Referrals and Billing Info

Referrals​

Texas is currently a limited direct-access state for physical therapy treatment. This means that you can get started with PT without a referral, however after 10 business days following the date of your initial PT evaluation you will need to obtain a PT referral from one of the following providers: physician, physician assistant, nurse practitioner, chiropractor, podiatrist (for foot/ankle problems), or a dentist (for oral/TMJ problems). If you have questions on how to obtain a referral, our staff is happy to assist with this process and answer any questions you may have.  

Billing

BODY WORX Physical Therapy is an out-of-network/cash-based practice, which allows each session to be delegated by your specific needs rather than your insurance contract. This means that we do not take insurance, however we are more than happy to provide the necessary information you need to file to your insurance company for potential out-of-network reimbursement. Reimbursement will vary based on your specific insurance provider and out-of-network PT benefits. 

Payment for PT services at BODY WORX PT are due at the time of services rendered. If you have any questions regarding our billing processes, rates, and/or how to file for insurance reimbursement please call our office manager at 325-261-0043

We know you're considering your options when choosing a physical therapy route, some here are some quick thoughts on the difference between our model and traditional physical therapy. 
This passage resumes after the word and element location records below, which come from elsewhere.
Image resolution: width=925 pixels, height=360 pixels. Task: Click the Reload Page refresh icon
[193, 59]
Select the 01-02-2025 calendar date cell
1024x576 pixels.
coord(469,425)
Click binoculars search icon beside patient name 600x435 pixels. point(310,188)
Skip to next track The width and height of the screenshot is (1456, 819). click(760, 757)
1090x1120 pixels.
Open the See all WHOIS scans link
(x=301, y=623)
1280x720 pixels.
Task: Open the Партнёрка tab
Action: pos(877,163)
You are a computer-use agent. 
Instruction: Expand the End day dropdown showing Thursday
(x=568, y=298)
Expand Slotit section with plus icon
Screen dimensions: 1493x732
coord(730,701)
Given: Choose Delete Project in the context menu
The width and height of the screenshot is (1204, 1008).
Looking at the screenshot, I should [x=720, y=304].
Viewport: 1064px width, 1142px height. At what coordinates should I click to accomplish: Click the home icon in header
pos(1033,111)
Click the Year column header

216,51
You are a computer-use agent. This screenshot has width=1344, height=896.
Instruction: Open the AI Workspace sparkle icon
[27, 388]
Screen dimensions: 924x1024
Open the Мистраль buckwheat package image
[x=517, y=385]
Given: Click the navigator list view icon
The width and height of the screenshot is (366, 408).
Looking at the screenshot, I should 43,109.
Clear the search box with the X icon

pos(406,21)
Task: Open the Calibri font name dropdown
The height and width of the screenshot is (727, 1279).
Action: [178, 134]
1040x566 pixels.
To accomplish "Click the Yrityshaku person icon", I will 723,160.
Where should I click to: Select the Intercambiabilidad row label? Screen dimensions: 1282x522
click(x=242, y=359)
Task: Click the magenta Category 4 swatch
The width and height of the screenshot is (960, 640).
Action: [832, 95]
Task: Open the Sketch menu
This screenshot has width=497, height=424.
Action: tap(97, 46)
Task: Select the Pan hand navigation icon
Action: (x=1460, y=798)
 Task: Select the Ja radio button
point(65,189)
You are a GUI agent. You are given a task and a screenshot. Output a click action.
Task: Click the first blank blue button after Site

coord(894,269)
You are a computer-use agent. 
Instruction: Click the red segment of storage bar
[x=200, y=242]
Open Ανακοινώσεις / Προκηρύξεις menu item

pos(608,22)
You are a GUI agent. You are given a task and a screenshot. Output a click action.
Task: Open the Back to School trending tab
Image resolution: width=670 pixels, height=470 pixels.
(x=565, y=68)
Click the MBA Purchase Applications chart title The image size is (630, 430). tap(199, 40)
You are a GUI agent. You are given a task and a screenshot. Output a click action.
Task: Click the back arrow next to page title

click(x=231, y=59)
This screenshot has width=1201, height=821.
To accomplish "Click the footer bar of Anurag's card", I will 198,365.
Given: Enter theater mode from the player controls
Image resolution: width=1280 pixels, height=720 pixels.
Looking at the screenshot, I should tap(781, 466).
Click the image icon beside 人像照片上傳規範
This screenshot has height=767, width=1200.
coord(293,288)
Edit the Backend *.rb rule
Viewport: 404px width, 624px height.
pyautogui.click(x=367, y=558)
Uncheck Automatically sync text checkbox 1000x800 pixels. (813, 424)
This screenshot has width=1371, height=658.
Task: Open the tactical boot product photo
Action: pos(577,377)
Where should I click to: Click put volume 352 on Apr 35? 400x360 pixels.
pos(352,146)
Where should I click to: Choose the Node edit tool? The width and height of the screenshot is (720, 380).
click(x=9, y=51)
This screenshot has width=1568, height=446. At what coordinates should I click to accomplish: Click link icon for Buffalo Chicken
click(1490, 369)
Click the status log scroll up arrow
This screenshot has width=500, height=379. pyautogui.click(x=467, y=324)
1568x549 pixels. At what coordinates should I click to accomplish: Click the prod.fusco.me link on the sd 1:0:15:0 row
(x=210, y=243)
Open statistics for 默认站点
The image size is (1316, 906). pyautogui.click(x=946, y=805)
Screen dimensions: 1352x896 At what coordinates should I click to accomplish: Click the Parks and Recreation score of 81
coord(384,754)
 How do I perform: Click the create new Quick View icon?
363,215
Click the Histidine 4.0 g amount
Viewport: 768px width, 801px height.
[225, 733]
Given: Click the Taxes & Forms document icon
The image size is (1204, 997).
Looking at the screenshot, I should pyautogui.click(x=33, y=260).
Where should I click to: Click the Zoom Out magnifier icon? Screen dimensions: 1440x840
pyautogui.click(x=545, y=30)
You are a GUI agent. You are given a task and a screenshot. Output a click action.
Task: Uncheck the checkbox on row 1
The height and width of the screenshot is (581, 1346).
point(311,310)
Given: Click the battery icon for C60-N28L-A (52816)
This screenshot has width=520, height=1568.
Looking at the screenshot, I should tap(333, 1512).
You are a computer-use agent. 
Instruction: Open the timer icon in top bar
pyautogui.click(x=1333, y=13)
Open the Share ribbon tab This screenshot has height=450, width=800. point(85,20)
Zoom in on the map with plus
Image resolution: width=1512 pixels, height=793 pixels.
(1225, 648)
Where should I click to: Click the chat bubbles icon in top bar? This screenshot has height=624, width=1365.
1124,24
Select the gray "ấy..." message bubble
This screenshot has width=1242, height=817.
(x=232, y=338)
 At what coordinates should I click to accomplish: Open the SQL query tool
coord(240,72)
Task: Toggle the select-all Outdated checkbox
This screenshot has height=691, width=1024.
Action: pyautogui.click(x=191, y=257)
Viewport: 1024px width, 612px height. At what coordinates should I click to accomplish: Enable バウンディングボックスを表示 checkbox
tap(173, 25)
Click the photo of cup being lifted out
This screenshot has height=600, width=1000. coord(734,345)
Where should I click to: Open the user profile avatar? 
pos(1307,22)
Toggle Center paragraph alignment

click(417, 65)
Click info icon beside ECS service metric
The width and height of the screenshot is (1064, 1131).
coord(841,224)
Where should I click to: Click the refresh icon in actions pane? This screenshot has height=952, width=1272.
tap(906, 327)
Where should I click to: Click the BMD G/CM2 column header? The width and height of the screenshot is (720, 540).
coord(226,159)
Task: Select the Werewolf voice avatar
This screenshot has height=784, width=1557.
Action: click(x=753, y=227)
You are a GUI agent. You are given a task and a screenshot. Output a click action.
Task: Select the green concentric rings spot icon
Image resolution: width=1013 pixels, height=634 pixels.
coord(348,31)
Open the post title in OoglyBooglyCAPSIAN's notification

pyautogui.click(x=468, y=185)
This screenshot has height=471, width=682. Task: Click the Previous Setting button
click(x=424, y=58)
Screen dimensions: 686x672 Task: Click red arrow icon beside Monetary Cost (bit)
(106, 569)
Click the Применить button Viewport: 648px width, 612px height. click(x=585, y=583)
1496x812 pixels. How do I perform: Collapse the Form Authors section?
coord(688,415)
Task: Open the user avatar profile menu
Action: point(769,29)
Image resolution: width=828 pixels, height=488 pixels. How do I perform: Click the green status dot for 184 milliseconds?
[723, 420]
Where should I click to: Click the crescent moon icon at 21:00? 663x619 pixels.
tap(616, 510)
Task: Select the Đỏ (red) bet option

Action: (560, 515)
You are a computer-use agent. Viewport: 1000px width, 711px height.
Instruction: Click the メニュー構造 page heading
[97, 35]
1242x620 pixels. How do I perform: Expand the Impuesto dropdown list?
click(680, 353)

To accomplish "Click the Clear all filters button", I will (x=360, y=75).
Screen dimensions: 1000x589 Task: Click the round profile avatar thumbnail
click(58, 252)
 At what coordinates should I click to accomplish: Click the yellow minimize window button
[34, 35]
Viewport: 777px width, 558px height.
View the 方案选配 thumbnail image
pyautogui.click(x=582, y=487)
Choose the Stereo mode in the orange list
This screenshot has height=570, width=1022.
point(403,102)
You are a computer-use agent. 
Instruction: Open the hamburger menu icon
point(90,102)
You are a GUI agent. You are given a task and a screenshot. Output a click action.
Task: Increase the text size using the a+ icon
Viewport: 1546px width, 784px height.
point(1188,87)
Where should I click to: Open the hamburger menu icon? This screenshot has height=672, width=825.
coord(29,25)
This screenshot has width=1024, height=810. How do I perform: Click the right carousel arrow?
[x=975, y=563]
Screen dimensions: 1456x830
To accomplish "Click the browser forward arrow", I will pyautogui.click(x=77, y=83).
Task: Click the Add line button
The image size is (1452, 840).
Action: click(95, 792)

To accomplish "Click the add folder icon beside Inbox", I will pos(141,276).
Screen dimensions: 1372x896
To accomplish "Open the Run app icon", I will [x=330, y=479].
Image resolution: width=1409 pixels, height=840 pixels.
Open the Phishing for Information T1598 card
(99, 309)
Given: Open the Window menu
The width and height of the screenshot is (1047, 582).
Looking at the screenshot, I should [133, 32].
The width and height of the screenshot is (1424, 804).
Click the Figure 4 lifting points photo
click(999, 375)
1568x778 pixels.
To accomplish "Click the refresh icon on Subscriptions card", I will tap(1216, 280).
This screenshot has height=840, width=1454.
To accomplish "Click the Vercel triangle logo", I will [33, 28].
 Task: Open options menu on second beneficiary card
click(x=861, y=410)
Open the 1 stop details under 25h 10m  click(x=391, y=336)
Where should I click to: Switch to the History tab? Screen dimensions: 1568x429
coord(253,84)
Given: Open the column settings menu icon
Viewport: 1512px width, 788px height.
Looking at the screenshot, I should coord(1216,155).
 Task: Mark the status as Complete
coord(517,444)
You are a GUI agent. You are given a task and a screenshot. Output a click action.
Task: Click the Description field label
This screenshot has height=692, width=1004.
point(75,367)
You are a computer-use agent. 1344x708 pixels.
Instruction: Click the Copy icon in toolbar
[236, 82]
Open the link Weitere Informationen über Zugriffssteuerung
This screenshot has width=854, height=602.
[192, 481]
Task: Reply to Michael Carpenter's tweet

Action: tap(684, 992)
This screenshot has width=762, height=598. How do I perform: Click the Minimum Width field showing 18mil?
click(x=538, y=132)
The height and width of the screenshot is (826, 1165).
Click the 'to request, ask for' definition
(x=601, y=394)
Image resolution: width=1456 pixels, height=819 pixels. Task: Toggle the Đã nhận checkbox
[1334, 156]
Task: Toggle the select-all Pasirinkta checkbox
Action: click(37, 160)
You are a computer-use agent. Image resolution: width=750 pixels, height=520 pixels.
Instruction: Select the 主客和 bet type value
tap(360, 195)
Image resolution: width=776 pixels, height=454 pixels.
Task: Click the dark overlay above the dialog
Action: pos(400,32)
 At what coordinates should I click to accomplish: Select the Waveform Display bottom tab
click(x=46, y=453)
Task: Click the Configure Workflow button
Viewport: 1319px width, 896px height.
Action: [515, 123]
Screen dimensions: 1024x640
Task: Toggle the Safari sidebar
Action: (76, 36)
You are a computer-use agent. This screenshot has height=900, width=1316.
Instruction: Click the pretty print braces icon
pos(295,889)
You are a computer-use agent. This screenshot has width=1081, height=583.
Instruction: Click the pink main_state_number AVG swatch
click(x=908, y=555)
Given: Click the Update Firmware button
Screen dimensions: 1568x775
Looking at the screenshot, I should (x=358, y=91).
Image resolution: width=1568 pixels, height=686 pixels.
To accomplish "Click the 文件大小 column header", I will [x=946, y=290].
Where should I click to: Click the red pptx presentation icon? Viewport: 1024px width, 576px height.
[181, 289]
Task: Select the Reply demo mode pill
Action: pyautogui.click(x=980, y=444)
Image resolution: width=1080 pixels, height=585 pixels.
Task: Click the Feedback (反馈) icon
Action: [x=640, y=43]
Here at BODY WORX, we are a direct-pay physical therapy clinic, which means you pay for our services upfront. Now, most people hear that and think, "Wow, that must be expensive" or "Well, I have insurance so why would I pay upfront?"

Direct pay physical therapy is a very new concept, so we understand where the second-guessing may come from.  BUT, there are so many reasons why we chose to be a cash-based PT clinic --

Direct Pay vs Insurance

  • 60 minutes 1-on-1 session with PT vs 15 minutes and then handed off to aide

  • Look at the whole body to fix the root cause of your problem vs just treating the injury site

  • Sessions based on YOU and your lifestyle vs sessions based on where your pain is and what insurance will cover

  • Use progressive modalities like dry needling and lifting weights vs using hot packs, ultrasound, and bands every session

  • Work with the same PT every session vs going through multiple providers

  • Ability to work on strength training vs just being able to do what insurance will reimburse for

  • Save time with 1 session a week vs multiple 15-30 minute sessions per week

  • 100% of cost known vs hidden insurance fees you pay back months after

  • We can help you submit a claim (superbill) to potentially receive out-of-network reimbursement $$

    ..and the list goes on, and on

In fact, the biggest deterrent for most people is cost -- but we are here to tell you that in most instances insurance-based physical therapy will end up costing you more out of pocket than you think!

For insurance-based physical therapy, most people we see have an in-network deductible of at least $2,000.  This means that you pay out of pocket each time you go to PT until you hit that $2,000 mark. 

Let us repeat -- Insurance will not start helping you out until you hit your $2,000 deductible. Then once you do, your coinsurance will start to kick in and then your price per session will eventually go down. So at the end of the day, you're still paying until you hit your deductible; and those co-pays add up fast. 

In most instances, if you're going to an insurance-based clinic they have you on a twice-per-week plan. This means you're getting 60-minutes total per week of PT, but paying your co-pay twice. For most people, that's over $70 dollars per week for two shortened sessions, accompanied by several other patients and a therapist who is just trying to survive seeing 22+ patients a day.

Insurance is super confusing and is one of the reasons I'm glad we didn't go down that route. I've heard multiple horror stories of people going to physical therapy for 12, 24, or even 6 months and after getting discharged being hit with multiple hundreds of dollars bills that they were not expecting.  So, they paid their co-pay each time, PLUS an unexpected medical bill at the end from their insurance company.

All in, that's almost $3K worth of insurance physical therapy in which you didn't get proper care, and as soon as you go back to your active lifestyle the injury returns. This is frustrating to acknowledge, but unfortunately, that's the reality. 

At the end of the day, our Cash-Based Model might be more expensive up front, but in the long run, you get the care you deserve, become pain-free faster, have lasting results, and ultimately save money. In our Cash-Based Model, you know what you owe up front, and that's it!  

Plus -- you probably have out-of-network benefits that you can utilize for reimbursement about a month into your PT plan.  So, not only will you not get hit with a bill later on, you may actually get a check from your insurance company in return!! Many of our patients have received 30-100% reimbursement!